Le interpretazioni del folto cast risultano cariche di pathos, forse troppo, e appesantite da una dizione non proprio perfetta (forse una scelta registica, quella di lasciare gli attori liberi di colorare le battute con inclinazioni dialettali; scelta tuttavia strana, che ha reso folcloristico un testo amaro e angosciante).
L’orrore che Anton Čechov, con orme soavi, riesce a imprimere a vicende banali e ordinarie, intimistiche e urgenti, qui, tramite tonalità esagerate e urlate, diviene una farsa sull’assurdità della vita.
Le voci degli attori si alternano senza grandi slanci, fatta eccezione per la risata esasperata e il gridare – entrambi aspetti sonori non piacevoli. Lo spleen, il malessere di cui il testo è intriso, risultano globalmente derisi e messi alla berlina, mentre i delicati tasti delle relazioni umane si sfogliano come colpi di scena in una telenovela brasiliana. Lei, lui, l’altra. La società intorno, ipocrita e maligna. I personaggi, ridanciani e patetici, muovono le mani e si spostano nello spazio secondo uno stile moderno, troppo.
Anna e Sasha (Sara Bertelà e Valeria Angelozzi), prima moglie e futura seconda moglie di Ivanov, possiedono una bella presenza scenica, e sono le uniche a marcare un mutamento nel corso della trama; ma patiscono tonalità senza respiro, e si adagiano su quelli che sembrano clichées corporei e recitativi – pose e ammiccamenti, entrate e uscite disparate, tante azioni che suonano vuote e stanche.
La scenografia, curata e cangiante, è sicuramente il valore aggiunto dello spettacolo, ma per parafrasare lo spettatore citato poco fa: dove è il grottesco di cui Čechov si fa artigiano umile e sapiente? Dove sono le crepe nascoste o le piccole faglie alla luce del sole di personaggi che non hanno forma definita e svelano contorni sempre nuovi?
Forse nei pochi momenti di silenzio, o nell’attimo di disperazione in cui Anna si aggrappa a Ivanov e cerca invano il contatto amoroso. Qualche istante sospeso c’è stato. Ma poi si è ricaduti nel realismo, quasi da fiction televisiva.

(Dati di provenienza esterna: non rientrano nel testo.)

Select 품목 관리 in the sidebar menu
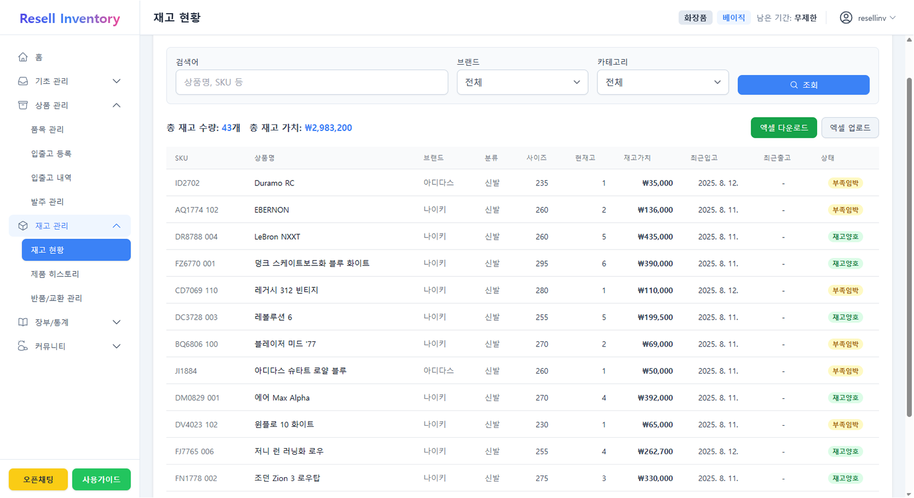The height and width of the screenshot is (498, 914). 47,129
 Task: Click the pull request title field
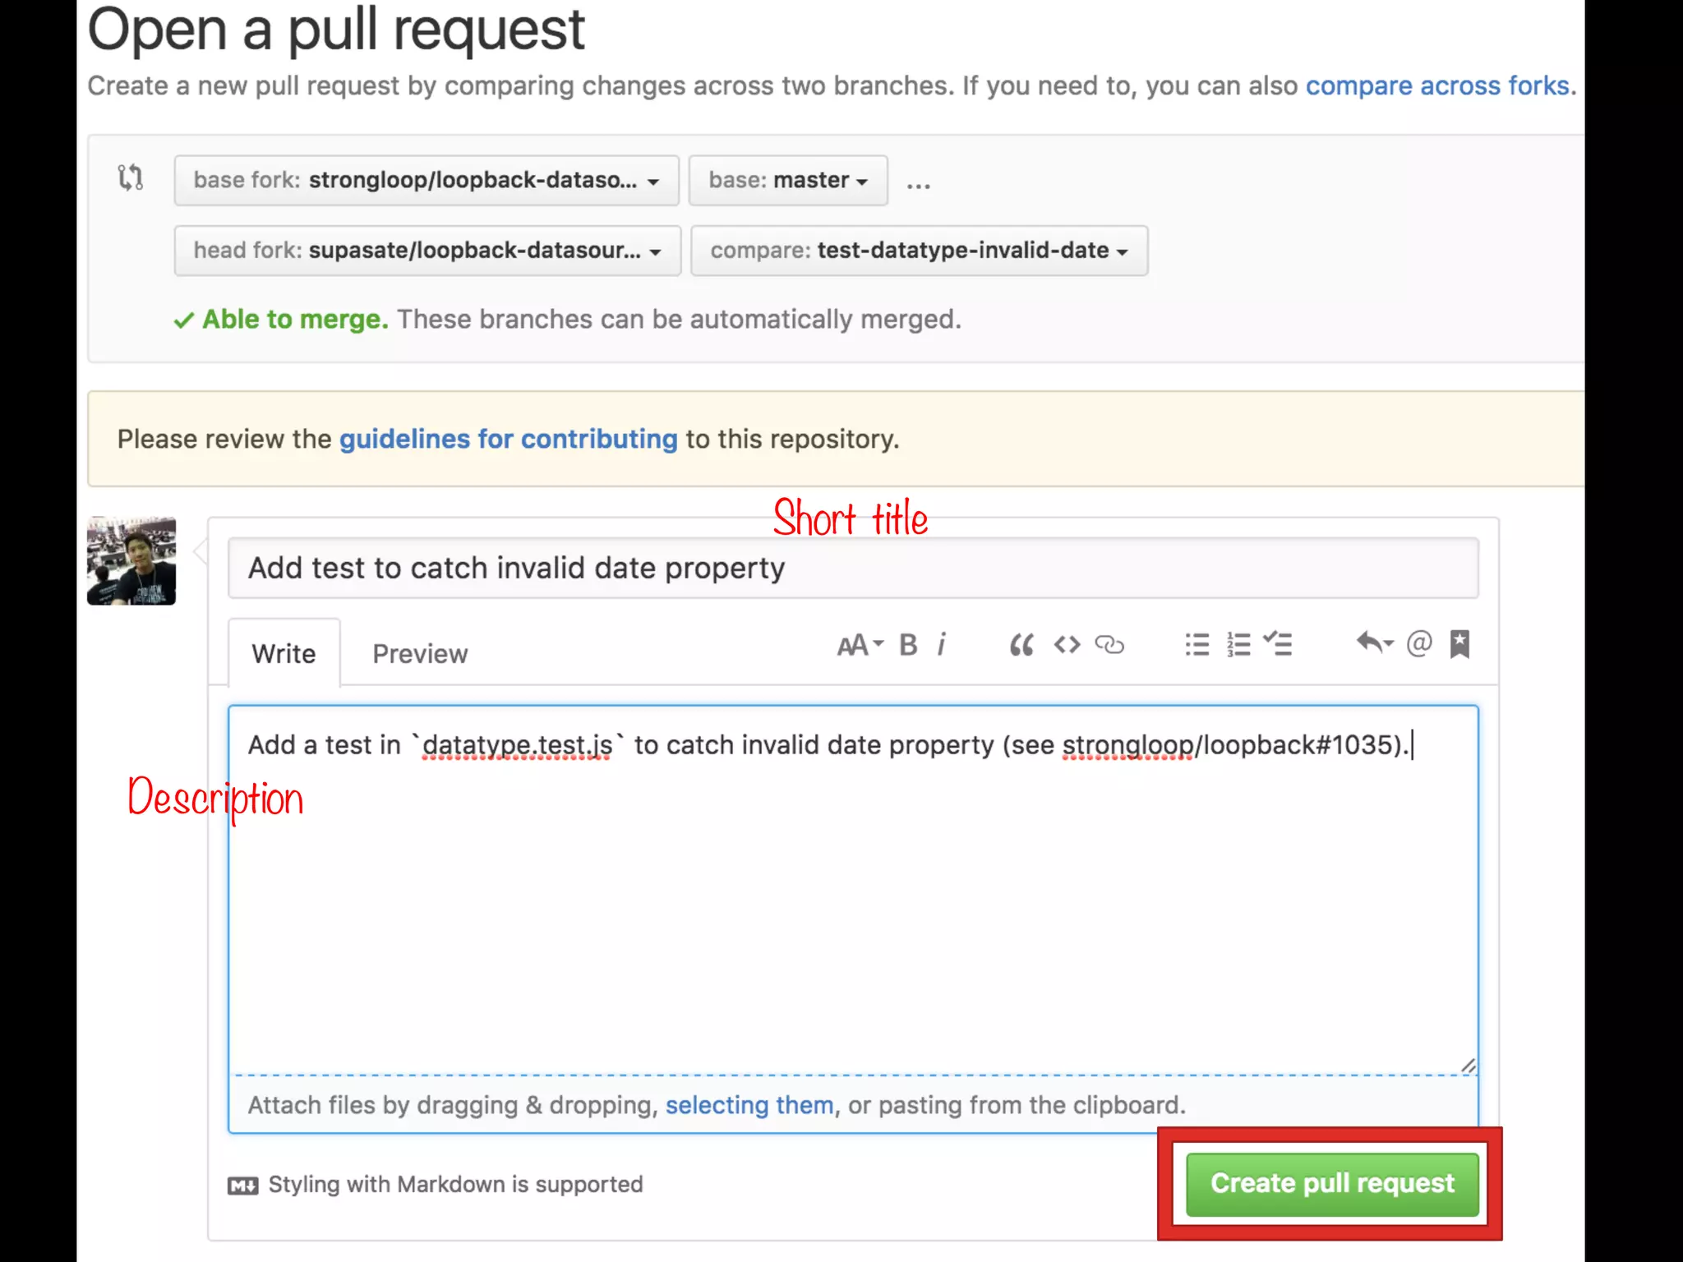coord(852,568)
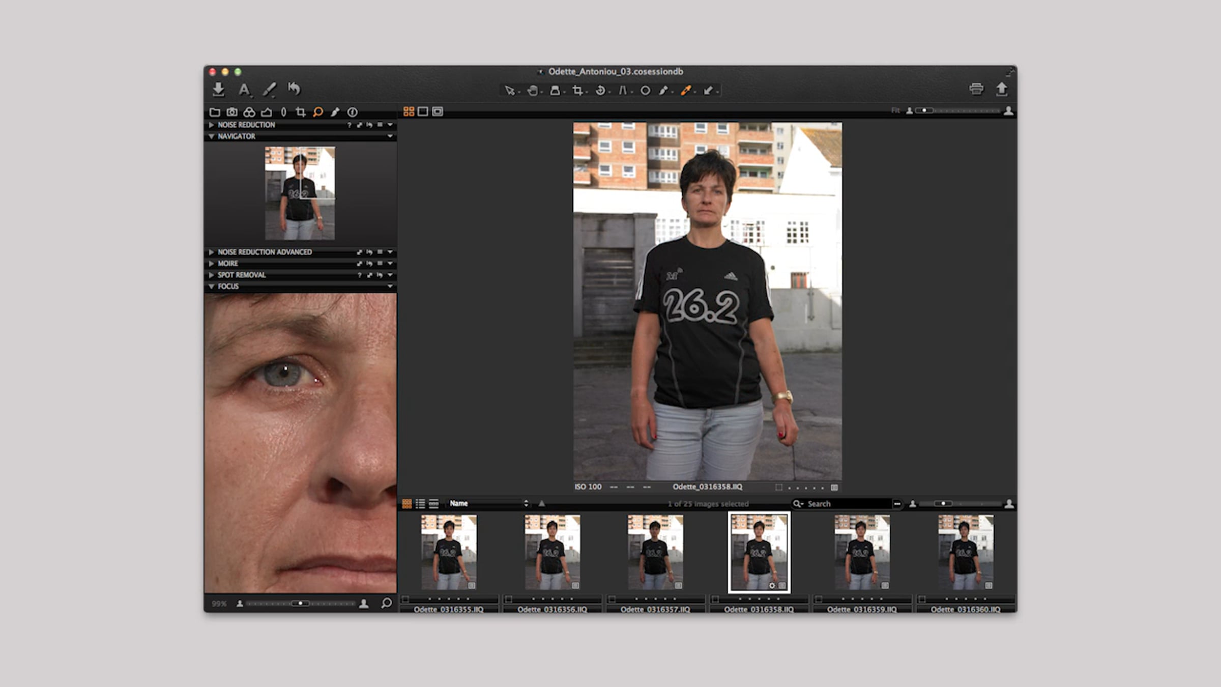Click the Print icon

click(976, 89)
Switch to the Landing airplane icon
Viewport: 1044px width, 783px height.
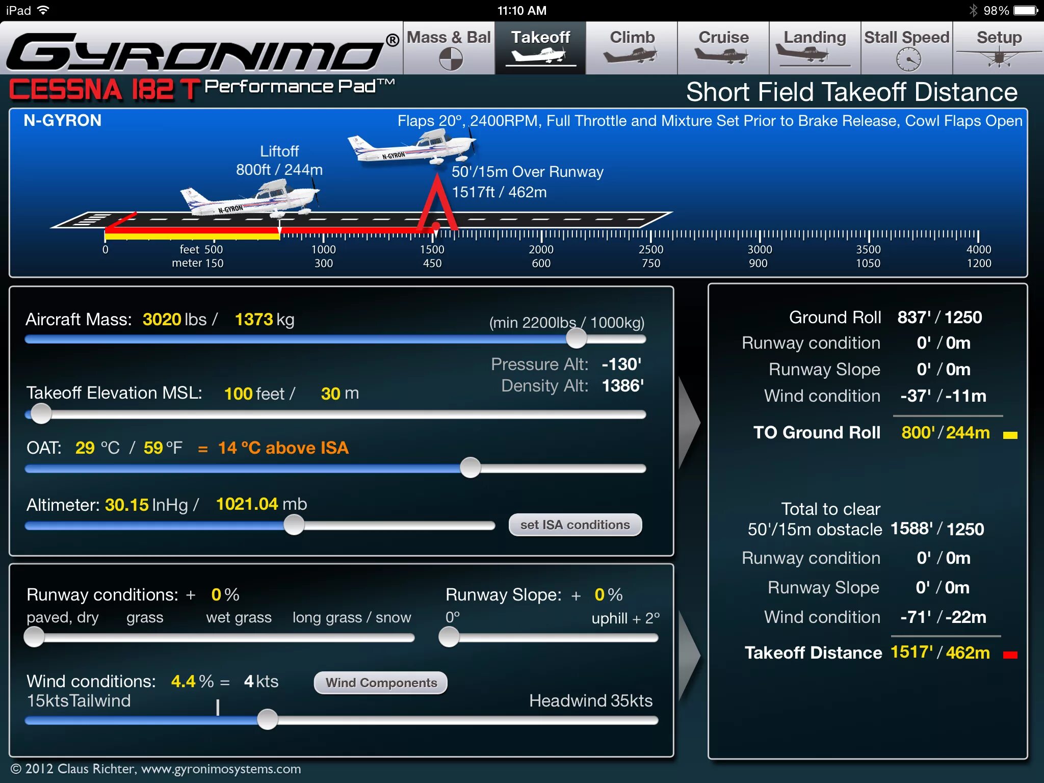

C’è una regista, della nuova generazione, che è riuscita nell’affrescare uno spazio e un tempo teatrali, in cui le novelle di Anton Čechov potessero galoppare come in una prateria che da immensa si fa improvvisamente un punto, giocando con chiaroscuri e movimenti ondulatori, dolore e fascino. Lo spettacolo in questione è Senza trama e senza finale, la regista è Carmen Giordano. Artista da tenere d’occhio, insieme alla sua Compagnia Macelleria ETTORE, che scava nel testo e lo porta naturalmente e artificialmente sul palco, in un contrasto che si fa bellezza. Registe non troppo illuminate dalle luci della ribalta, da non sottovalutare.